◆ Challenge ◆
Can you convert the stretch from the line containing "Click the green" through the end of the items into a Markdown table with the columns Row and Line? Give each non-blank line its own row, and leave the pictures out.

◆ Source records ◆

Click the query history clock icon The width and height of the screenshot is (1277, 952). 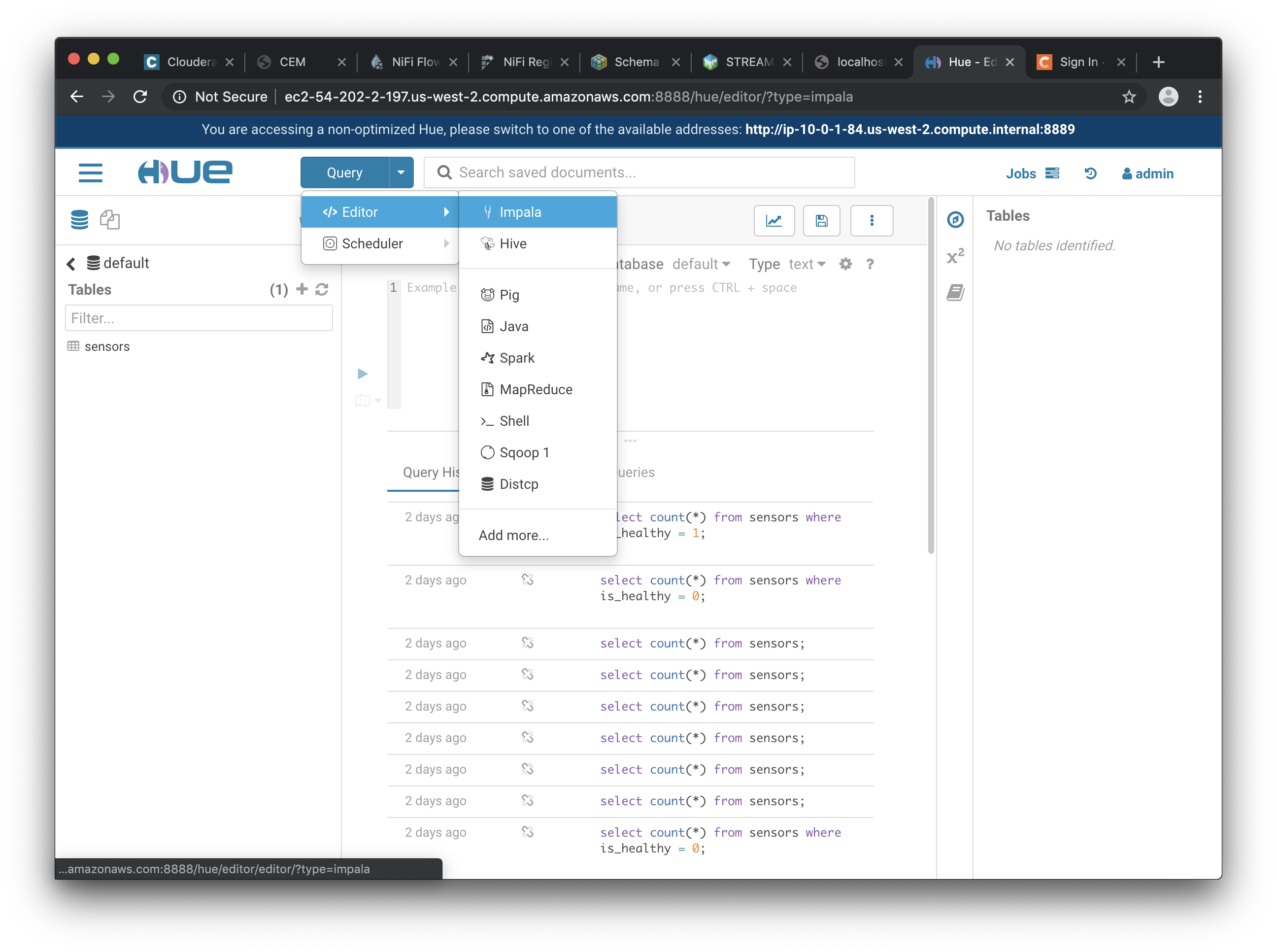click(x=1090, y=173)
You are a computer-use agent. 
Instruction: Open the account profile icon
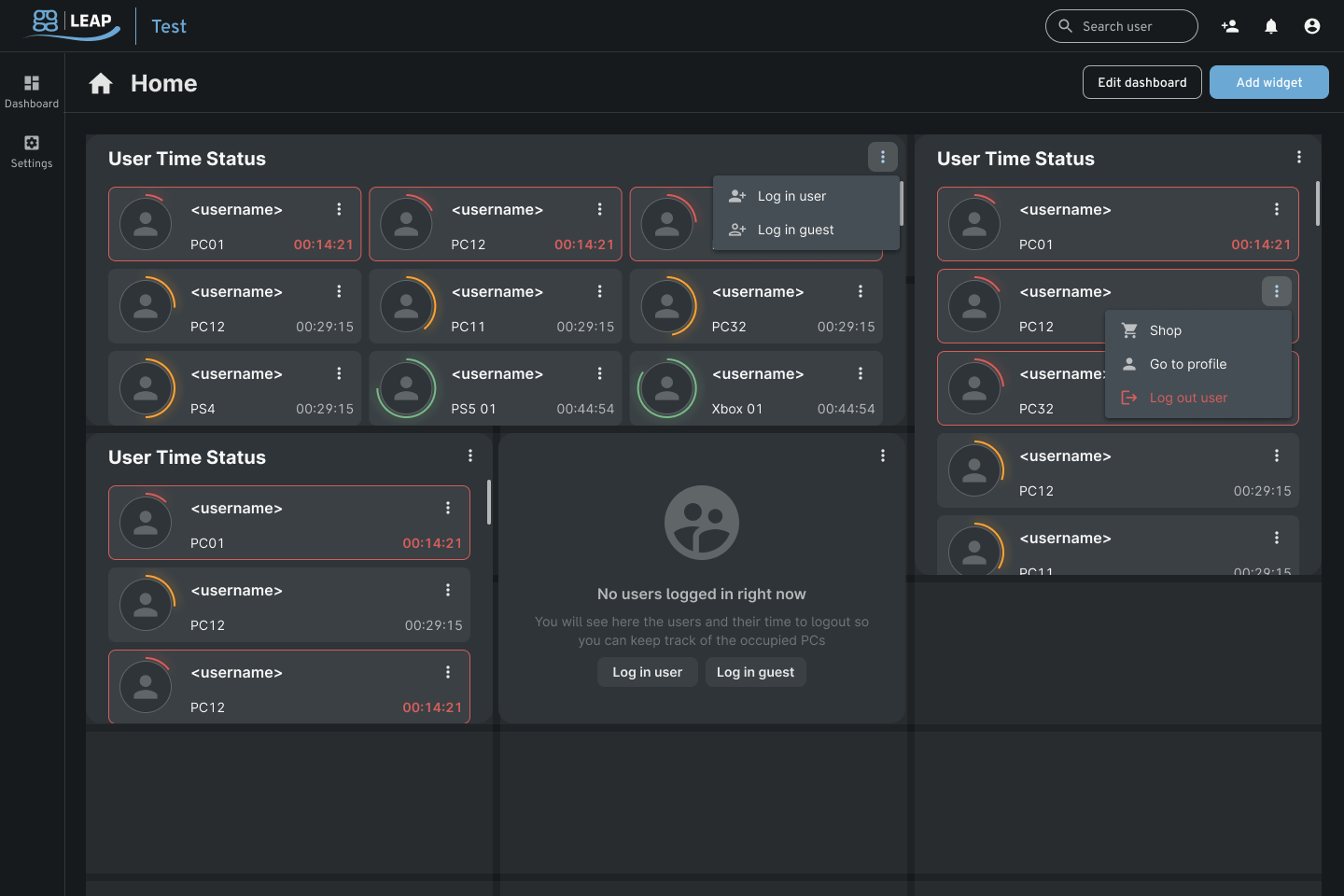click(x=1312, y=26)
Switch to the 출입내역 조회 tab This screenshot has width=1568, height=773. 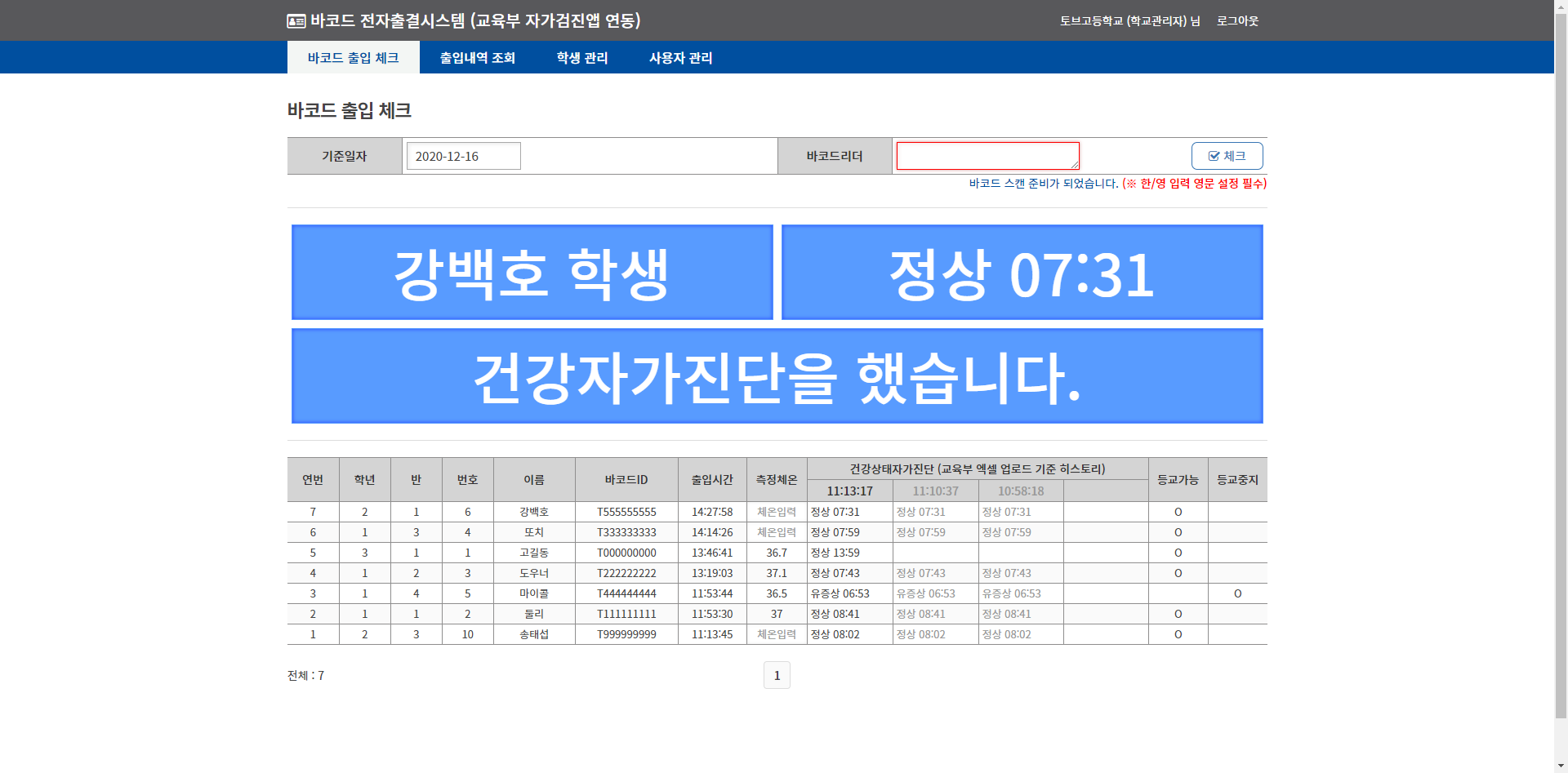pos(477,58)
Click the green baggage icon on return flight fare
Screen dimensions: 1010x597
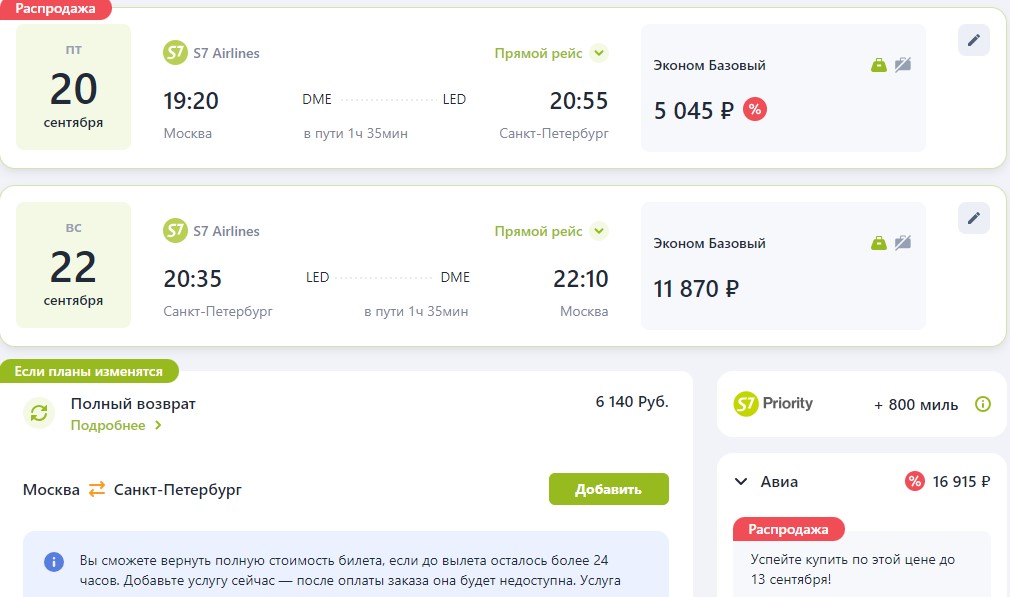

◆ Output ◆
| Row | Line |
|---|---|
| 1 | Click the green baggage icon on return flight fare |
| 2 | Screen dimensions: 1010x597 |